▸ **Given task 1**:
Decide whether each statement below agrees with the passage on the speed of light. Answer yes or no for each, and quote the deciding words of the passage.
(a) The speed of light in a vacuum is a defined constant rather than an approximation.
(b) Einstein's special theory of relativity was published in 1915.
(c) Wormholes and Alcubierre drives require exotic matter that is known to exist.

▸ **Passage to read**:
Key Takeaways
- Einstein’s special relativity establishes that no object with mass can reach or exceed the speed of light
- Theoretical constructs like wormholes and Alcubierre drives exist within general relativity but require exotic matter that may not exist
- No experiment has ever demonstrated faster-than-light travel or communication by any physical object or signal
The Speed Limit Built Into the Universe
Light travels at exactly 299,792,458 metres per second in a vacuum. That number is not an approximation – it is a defined constant, codified in the 1983 revision of the international metre by the International Bureau of Weights and Measures. Every experimental test ever conducted has confirmed that nothing with mass moves faster than this. Not even close.
The reason lies in Albert Einstein‘s special theory of relativity, published in 1905. The theory has two foundational postulates: the laws of physics are identical for all observers in uniform motion, and the speed of light in a vacuum is the same for all such observers regardless of their own velocity or the motion of the light source. From these two postulates, a constellation of consequences follows – including the impossibility of accelerating any object with mass to the speed of light.

▸ **Given task 2**: Copy the dataset entries word for word, starting at the first line of the entries and ending at the line that contains "The height and width of the screenshot is (225, 262).". Include both of those lines.

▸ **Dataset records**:
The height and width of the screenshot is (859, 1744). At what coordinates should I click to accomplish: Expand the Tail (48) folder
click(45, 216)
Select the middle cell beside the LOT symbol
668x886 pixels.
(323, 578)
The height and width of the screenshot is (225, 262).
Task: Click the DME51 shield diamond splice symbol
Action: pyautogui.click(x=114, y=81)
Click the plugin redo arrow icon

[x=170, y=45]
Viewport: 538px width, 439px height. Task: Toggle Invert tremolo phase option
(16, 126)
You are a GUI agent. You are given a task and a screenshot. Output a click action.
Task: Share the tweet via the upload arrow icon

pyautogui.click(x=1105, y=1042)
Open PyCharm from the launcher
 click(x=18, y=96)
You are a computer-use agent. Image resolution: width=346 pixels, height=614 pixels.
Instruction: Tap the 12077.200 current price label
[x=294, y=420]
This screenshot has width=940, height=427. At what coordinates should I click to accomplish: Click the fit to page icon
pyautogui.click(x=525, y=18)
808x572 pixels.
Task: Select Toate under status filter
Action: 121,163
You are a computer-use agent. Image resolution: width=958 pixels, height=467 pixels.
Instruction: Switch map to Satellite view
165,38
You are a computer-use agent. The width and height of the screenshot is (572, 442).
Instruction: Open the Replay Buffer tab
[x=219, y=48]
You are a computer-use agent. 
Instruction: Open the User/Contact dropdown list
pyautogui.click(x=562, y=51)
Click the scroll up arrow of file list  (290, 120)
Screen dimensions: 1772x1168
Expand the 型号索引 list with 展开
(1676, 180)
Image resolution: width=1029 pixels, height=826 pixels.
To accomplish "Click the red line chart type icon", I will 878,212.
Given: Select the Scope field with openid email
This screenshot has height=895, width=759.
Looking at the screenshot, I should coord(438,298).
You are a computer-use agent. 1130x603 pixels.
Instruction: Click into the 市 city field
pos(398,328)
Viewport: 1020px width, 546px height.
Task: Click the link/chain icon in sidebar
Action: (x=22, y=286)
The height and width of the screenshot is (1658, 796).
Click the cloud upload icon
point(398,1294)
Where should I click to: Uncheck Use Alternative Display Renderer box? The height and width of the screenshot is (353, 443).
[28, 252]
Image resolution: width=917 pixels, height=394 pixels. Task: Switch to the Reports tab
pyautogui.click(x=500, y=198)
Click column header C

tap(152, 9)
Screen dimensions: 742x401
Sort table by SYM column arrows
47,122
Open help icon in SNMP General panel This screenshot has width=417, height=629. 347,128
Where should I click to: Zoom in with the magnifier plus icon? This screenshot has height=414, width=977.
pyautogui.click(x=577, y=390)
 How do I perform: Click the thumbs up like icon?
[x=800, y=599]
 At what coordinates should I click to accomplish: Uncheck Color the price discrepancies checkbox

▸ **Reply 1**:
(a) Yes: "That number is not an approximation – it is a defined constant"
(b) No: "published in 1905"
(c) No: "require exotic matter that may not exist"

▸ **Reply 2**:
The height and width of the screenshot is (859, 1744). At what coordinates should I click to accomplish: Expand the Tail (48) folder
click(45, 216)
Select the middle cell beside the LOT symbol
668x886 pixels.
(323, 578)
The height and width of the screenshot is (225, 262).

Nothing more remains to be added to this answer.